TV broadcasters and wireless microphone makers had opposed freeing up the white space spectrum for Internet transmissions, claiming it would interfere with their broadcast signals and wireless microphones. These groups sued the FCC in 2009 to stop the spectrum from going public.
The TV white spaces are vacant airwaves between TV channels that can power speedy wireless broadband networks. TV airwave signals can travel far and deep – through walls, in fact – making the spectrum well-suited for mobile devices that connect wirelessly to the Web, such as smartphones and tablet computers.
Google, Facebook and other Internet companies covet this spectrum because they want to propagate their Web applications on smartphones, tablets, TVs and any device that will connect to the Internet.
Balloon Connectivity
The FCC had preapproved white space use for the public in 2008, but the effort eventually became bogged down.
Google often works on projects that aim to expand the availability of Internet access around the world.
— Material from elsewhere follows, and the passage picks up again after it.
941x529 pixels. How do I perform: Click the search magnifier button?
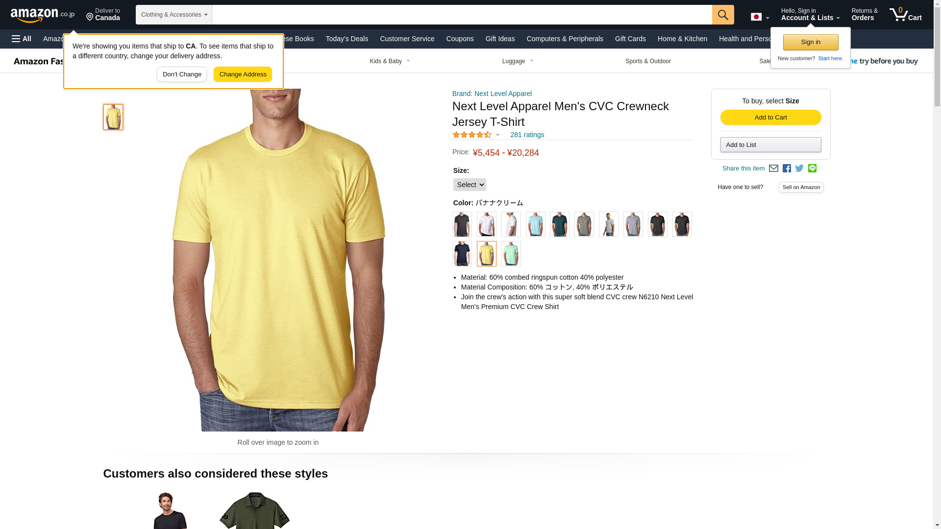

In June, the company announced that it is experimenting with a series of high-altitude balloons over New Zealand to build a high-speed Internet network that could be used to bring affordable Internet service to far-flung locations around the world for the first time.
The experiment, called Project Loon, is being touted as a high-tech way to create Internet connections for two-thirds of the people in the world who currently don’t have Internet access due to high costs and the difficulty of stringing connections in rural and far-flung parts of the world. The balloons will float in the stratosphere, twice as high as aeroplanes and the weather, and can be steered by rising or descending to an altitude with winds moving in the desired direction, according to Google.